> Work order
The line containing "Task: Click the 交易结束 status tag" and every line after it, through the end of the records below: repeat them exactly, nothing more.

Stored items:
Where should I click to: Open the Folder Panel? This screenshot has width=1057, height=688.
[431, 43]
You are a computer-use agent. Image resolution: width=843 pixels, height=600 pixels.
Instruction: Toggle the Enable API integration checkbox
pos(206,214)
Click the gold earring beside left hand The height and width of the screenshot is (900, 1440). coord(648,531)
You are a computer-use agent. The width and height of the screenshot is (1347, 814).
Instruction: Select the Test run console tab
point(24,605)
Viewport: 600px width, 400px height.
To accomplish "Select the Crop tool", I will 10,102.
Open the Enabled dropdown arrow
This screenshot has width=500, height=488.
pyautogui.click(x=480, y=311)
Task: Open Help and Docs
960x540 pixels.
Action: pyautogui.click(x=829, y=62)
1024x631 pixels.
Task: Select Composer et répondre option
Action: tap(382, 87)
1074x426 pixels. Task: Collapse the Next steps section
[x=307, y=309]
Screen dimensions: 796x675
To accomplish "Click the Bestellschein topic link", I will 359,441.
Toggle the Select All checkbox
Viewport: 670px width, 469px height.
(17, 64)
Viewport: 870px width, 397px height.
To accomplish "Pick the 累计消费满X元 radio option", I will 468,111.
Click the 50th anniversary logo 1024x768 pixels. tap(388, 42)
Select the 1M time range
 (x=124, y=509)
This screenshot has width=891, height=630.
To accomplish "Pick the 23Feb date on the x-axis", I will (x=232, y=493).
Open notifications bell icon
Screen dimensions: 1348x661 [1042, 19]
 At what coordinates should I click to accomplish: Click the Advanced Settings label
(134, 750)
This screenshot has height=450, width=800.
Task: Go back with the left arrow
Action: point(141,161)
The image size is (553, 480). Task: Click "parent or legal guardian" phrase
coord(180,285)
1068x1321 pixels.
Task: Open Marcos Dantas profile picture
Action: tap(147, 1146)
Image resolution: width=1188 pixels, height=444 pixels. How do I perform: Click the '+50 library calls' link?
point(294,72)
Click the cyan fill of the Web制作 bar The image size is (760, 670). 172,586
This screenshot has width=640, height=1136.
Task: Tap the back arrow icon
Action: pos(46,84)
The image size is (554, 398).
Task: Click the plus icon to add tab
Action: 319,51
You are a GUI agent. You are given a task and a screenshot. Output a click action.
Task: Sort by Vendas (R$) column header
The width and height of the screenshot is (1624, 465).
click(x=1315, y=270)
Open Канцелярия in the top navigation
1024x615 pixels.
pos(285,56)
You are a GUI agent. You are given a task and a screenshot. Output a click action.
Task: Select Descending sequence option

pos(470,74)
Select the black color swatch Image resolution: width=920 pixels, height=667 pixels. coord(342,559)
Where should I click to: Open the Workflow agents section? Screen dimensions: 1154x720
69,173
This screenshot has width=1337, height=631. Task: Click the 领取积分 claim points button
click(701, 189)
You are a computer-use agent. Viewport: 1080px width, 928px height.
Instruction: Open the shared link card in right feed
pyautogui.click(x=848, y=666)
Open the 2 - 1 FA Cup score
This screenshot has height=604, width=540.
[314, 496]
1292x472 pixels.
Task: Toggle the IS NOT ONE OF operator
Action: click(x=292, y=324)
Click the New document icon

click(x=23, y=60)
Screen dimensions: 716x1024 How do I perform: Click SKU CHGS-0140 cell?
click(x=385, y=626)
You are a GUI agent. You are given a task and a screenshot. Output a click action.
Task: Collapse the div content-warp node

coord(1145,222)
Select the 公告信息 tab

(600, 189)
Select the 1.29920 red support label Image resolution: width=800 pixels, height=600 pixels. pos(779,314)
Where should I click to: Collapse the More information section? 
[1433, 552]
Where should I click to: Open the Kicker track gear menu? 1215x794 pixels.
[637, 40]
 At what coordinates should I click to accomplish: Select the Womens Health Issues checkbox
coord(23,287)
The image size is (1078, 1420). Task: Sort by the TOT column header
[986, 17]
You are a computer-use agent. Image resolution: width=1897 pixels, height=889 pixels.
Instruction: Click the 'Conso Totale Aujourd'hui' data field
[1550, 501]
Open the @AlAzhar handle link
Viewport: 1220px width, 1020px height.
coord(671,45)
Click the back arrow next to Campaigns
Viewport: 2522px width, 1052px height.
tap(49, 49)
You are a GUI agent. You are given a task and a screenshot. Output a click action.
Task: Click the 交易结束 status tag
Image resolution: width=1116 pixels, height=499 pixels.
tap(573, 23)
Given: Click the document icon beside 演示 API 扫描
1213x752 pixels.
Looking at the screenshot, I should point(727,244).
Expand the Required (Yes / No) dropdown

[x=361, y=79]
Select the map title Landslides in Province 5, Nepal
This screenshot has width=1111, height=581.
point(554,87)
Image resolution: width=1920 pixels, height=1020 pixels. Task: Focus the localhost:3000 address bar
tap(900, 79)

> Task output
Task: Click the 交易结束 status tag
Image resolution: width=1116 pixels, height=499 pixels.
tap(573, 23)
Given: Click the document icon beside 演示 API 扫描
1213x752 pixels.
Looking at the screenshot, I should point(727,244).
Expand the Required (Yes / No) dropdown

[x=361, y=79]
Select the map title Landslides in Province 5, Nepal
This screenshot has width=1111, height=581.
point(554,87)
Image resolution: width=1920 pixels, height=1020 pixels. Task: Focus the localhost:3000 address bar
tap(900, 79)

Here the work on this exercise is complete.